Man hatte uns zur Notbehandlung ins Krankenhaus Eberswalde geschafft. Der Aufnahmearzt lächelte mitleidig. „Soso, also eine Gitarre…“
Ich wollte ihn gerade anbrüllen. „Natürlich eine …“, da traf mich dieser Blick. Ich ließ mich ins Kissen zurück fallen.
Schon am nächsten Tag wurden wir entlassen. Das Krankenhaus war überfüllt.
Wir hatten uns abgesprochen, nicht mehr von der Sache mit dem Gitarrespiel zu erzählen. Sonst hätten sie uns vielleicht da behalten. Uns fehlte doch nichts.
Jule versuchte es noch einmal bei der Zarge. Die hörte sie aufmerksam an. Dann sagte sie: „Ach, Jule, weißt du. Ich wünschte auch manchmal, dass sich Probleme so leicht lösen lassen.“
Wie zertrümmert hatte sich Jule danach bei mir ausgeheult. „Nicht einmal die glaubt mir!“
Muss ich zugeben, wie fertig ich selber war? „Wieso hätte sie auch?“ antwortete ich. „Das ist alles so absurd, das sollten wir besser mit ins Grab nehmen.

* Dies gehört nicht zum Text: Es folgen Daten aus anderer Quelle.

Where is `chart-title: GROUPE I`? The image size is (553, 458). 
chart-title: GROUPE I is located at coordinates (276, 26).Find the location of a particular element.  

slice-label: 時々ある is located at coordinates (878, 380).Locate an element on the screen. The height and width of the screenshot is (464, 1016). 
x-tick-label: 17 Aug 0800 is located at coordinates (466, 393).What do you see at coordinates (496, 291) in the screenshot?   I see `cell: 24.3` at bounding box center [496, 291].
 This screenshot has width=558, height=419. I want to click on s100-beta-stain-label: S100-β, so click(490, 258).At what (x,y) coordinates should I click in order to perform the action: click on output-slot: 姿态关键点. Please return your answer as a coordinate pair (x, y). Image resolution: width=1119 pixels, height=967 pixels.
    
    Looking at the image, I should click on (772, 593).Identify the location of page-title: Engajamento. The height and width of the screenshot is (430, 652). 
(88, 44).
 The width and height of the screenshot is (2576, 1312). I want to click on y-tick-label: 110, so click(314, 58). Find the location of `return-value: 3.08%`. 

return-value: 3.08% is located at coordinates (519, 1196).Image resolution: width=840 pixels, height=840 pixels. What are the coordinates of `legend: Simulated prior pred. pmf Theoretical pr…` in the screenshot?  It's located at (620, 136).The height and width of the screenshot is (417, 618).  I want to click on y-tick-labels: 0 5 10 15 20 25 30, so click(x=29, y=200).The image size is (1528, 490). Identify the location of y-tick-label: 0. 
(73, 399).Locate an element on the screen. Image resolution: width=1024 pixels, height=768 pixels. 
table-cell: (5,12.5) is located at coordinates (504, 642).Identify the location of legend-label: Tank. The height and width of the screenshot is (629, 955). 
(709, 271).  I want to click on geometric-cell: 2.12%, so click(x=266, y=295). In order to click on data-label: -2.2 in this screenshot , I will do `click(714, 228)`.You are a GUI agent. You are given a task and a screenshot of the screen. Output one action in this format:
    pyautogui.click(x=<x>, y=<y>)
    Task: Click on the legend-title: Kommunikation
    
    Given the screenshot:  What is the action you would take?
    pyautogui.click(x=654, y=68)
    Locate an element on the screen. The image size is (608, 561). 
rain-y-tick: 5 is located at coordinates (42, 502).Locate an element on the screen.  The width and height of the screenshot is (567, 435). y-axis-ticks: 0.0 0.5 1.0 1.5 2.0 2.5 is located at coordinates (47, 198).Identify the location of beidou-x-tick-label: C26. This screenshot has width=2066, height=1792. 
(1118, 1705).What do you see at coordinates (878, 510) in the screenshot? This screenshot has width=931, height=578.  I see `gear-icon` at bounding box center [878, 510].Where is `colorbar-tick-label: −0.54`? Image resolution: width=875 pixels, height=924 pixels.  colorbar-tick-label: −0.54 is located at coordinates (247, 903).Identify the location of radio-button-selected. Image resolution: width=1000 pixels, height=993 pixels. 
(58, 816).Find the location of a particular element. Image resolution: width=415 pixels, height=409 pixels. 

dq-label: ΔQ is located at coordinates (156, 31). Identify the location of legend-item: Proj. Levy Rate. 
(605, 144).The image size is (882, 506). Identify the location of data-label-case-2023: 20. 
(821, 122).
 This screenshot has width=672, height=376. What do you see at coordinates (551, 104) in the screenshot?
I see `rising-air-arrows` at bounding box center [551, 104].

Vorübergehend hab ich gestrichen die Schnauze voll, die Welt zu retten. Scheiß Kantha Inar!“ Ich hockte mich hin, legte Jule die Arme auf die Schultern, wartete schweigend, worauf auch immer. Sprach nach einer Weile weiter. „Ich hab alle Dateien aus dem Internet runter geladen. Gelesen. Die Stelle, die mich vor kurzem noch so gefesselt hat, weil sie mir so prophetisch vorgekommen ist,…. Weißt du, davor und dahinter klingt alles ganz anders. Echt versponnen. Total ernüchternd. Ich hab wohl genau jene Sätze herausgefischt, die zu diesen Ätzern passten."